Industrial automation presents numerous opportunities for wireless sensor networks. This may be in areas where the sensors are expected to be flexible, have high expendability rates, and where cabling is very expensive. High-capacity wireless sensor networking is still an emerging technology, and the current view on wireless technology for the industrial automation and process control market is that this technology can provide a means to augment legacy sensing systems that would provide a next level of information for intelligent control and automation. However, the early implementations of wireless will be around sensing applications versus control. The biggest opportunity for wireless sensor networks in the industrial sector lies in sensing devices in remote or inaccessible areas, including nuclear plants, oil and gas fields, and high temperature furnaces. Wireless protocols facilitate installation of the sensors in inherently hostile industrial environments.

The implementation of wireless sensing devices may commence with the development of an entirely new class of sensor that requires firmware processes for both the network stack and the sensor application to operate in a single monolithic environment, operating on a single processor. This poses numerous challenges, including complexity of design and difficulties in bringing the products to market. Addressing this is Sensicast Systems Inc. The Needham, Mass.-based company’s MIND platform is designed to allow third parties to rapidly develop wireless devices based on wireless sensor networks that system integrators and independent software vendors can deploy in end-to-end solutions at customer sites. It offers a way to develop wireless sensors for mesh networks.

Wireless sensor networking is a reality today, and innovation in this area will further increase its potential. Improvements down the pipeline include smaller components, faster data-exchange rates, longer ranges and better battery life. Also, batteryless sensor nodes that run with energy from vibrating machine parts, temperature differential, electromagnetic waves such as light, radio waves and infrared waves compete with battery-powered radio solutions.

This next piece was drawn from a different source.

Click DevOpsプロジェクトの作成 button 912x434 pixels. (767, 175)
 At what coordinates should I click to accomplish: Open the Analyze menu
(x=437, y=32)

Previously, the main concern that existed with wireless sensors was whether there was sufficient smart energy to power it. Rapid progress of smart energy technologies has resulted in the concern shifting from whether the smart energy solutions are possible to the cost involved in adopting these solutions. Energy autonomous solutions for high-volume industrial sensors compete with battery-powered radio solutions. When energy conversion costs become comparable to battery costs – at similar performances of the system – the advantages of maintenance-free energy autonomous solutions will definitely ensure broader acceptance. Energy sources such as moving objects, vibrating machine parts, temperature differential and electromagnetic waves could be harnessed to power small, wireless and maintenance-free radio switches and sensors.

Conclusion
Market factors that influence sensor technology and product-related developments include cost, competitive differentiation, resistance to change, standards evolution, and government regulations. Over the past year, a number of developments both in the academic and corporate sector have facilitated low-cost sensor solutions. For instance, last year Waterloo, Ont.-based Dalsa introduced the FT50M image sensor that offers sensor-based control of industrial processes at decreased production costs. This sensor has been designed to meet the demanding needs of the industrial market specifically in industrial inspection.

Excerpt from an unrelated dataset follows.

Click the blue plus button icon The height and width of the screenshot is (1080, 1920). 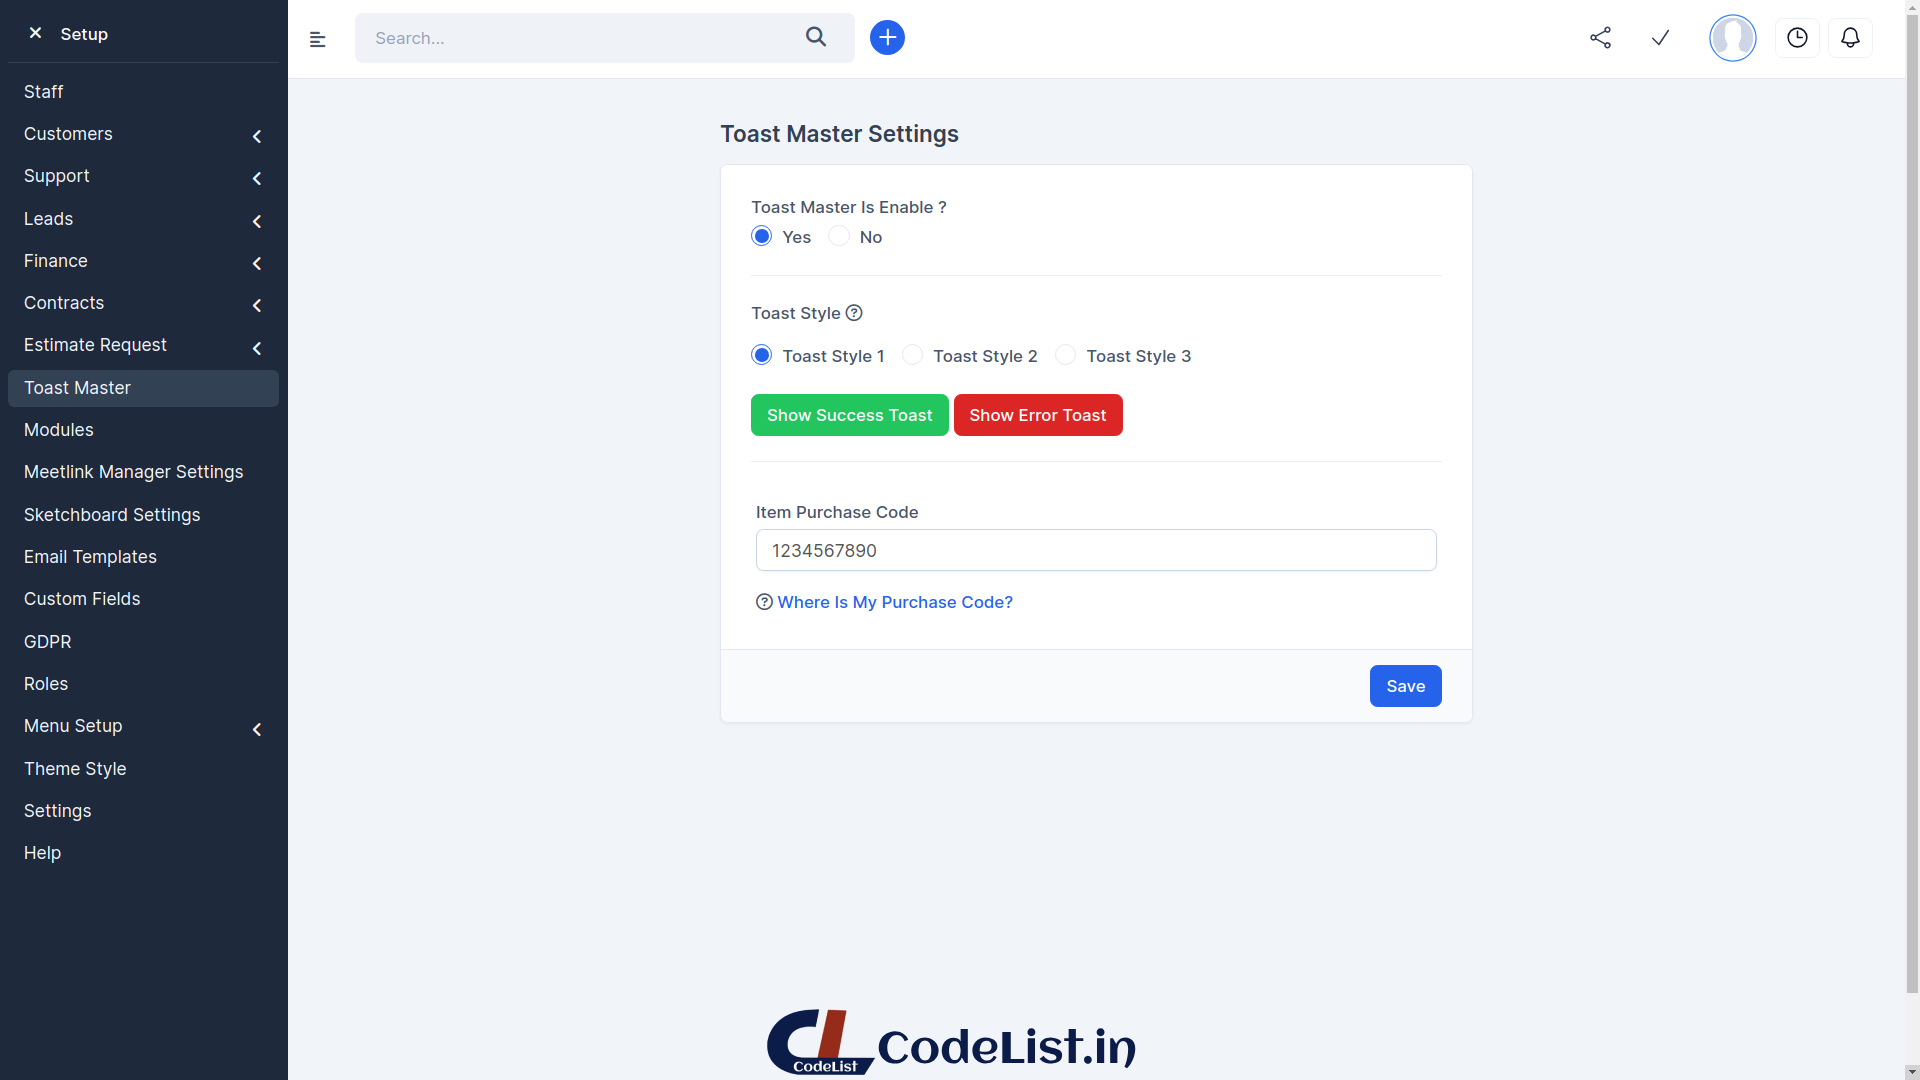(x=887, y=37)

Reduced operating costs, enhanced performance, and a high return on investment drive technology development – especially in industries such as oil and gas. Austin, Texas-based SensorTran Inc. launched the SensorTran 1500 DTS to make use of the benefits offered by distributed temperature sensing to track actual infrastructure conditions through temperature monitoring.

Based on recent technology developments, technological and price barriers will disappear over the next few years, creating new applications for sensors in a wide range of industrial sectors.

Archana Jayarajah is a technical insights analyst for Frost & Sullivan.